O mesmo acontece com outras duas emissoras. SBT, por exemplo, transmitiu, aproximadamente, 16 minutos de reportagem sobre o desastre em Minas Gerais nos programas ‘Jornal do SBT’ e ‘SBT Brasil’. Fernanda de Andrade e Sid Marcus estão na lista dos repórteres que cuidaram da pauta. No total, oito reportagens foram veiculadas. A notícia sobre os ataques terroristas ganhou espaço de 45 minutos nas mesmas atrações com informações de Elcio Ramalho, Karina Pachiega, Daniel Adjuto, Yula Rocha e Sérgio Utsch. O canal, assim como fez a Globo, entrevistou o especialista Heni Ozir Cukier para falar sobre a violência. No total, 18 matérias foram apresentadas sobre o atentado.

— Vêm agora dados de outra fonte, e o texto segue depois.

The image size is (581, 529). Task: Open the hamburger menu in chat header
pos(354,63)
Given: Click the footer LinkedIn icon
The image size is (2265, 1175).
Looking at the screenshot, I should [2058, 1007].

A Record veiculou 40 minutos de conteúdo sobre a pauta nacional nos noticiários ‘Balanço Geral Manhã’, ‘Fala Brasil’ e ‘Jornal da Record’. Para cuidar da apuração, estavam envolvidos os jornalistas Virgínia Nalon, Sálua Zorkot, Helen Oliveira e Luiz Carlos Azenha. Quinze reportagens foram ao ar. O tema internacional ganhou no canal, aproximadamente, uma hora e sete minutos com matérias de André Tal e Jonathas Mello, jornalista que colaborou com as informações. Ele mora em Paris e falou de maneira especial para a emissora. Foram veiculadas 25 reportagens.
A Band foi a única que apresentou dados distintos. Em seus programas ‘Café com Jornal’, ‘Brasil Urgente’, ‘Jornal da Band’ e ‘Jornal da Noite’, a emissora usou uma hora e 44 minutos da grade para falar sobre o caso em Minas Gerais com 26 matérias. Para os ataques em Paris, uma hora e dois minutos foi reservada para o tema. No total, o canal colocou no ar 23 reportagens, sendo que o correspondente Milton Blay estava envolvido na cobertura.
Quando os fatos aconteceram, as revistas semanais já tinham definido suas capas. CartaCapital, Época, Veja e IstoÉ tiveram a oportunidade de tratar do desastre em Minas Gerais na capa desta semana, já que o evento foi no dia 5 de novembro. Em todas as publicações, exceto em Veja, o caso ganhou chamadas na capa, mas não como destaque principal. A Época chegou a criar especial sobre o assunto, mas os ataques em Paris fizeram com que o material ficasse em segundo plano. Veja, abaixo, como cada título trabalhou ao longo das duas semanas:
Correio Braziliense, Diário de Pernambuco, Estadão, Estado de Minas, Folha de S. Paulo, Gazeta do Povo, O Globo, O Tempo e Zero Hora
Quando a análise chega aos impressos diários, é possível ver que as duas pautas ganharam as capas. Correio Braziliense, Diário de Pernambuco, Estadão, Estado de Minas, Folha de S. Paulo, Gazeta do Povo, O Globo, O Tempo e Zero Hora trabalharam a tragédia de Minas Gerais e os ataques em Paris de maneira parecida, com capas destacando o caso brasileiro nos dias 6, 7 e 8 de novembro e a pauta internacional como foco nos dias 14, 15 e 16. A diferença está nas publicações locais. Mesmo diante do terrorismo internacional, Estado de Minas e O Tempo mantiveram o caso nacional em evidência. Veja as capas na galeria abaixo:
Quem conversou com a reportagem do Portal Comunique-se foi a coordenadora do curso de jornalismo da Cásper Líbero, Helena Jacob, e o coordenador do curso de jornalismo da PUC do Rio Grande do Sul, Fábian Chelkanoff Thier. Ao terem conhecimento dos dados levantados pela reportagem, eles concordam que as duas notícias são de extrema importância, mas foram enfáticos ao dizer que a imprensa não deu a verdadeira dimensão para o caso de Minas Gerais nos primeiros dias de cobertura. Eles levantam, ainda, alguns motivos para isso ter acontecido.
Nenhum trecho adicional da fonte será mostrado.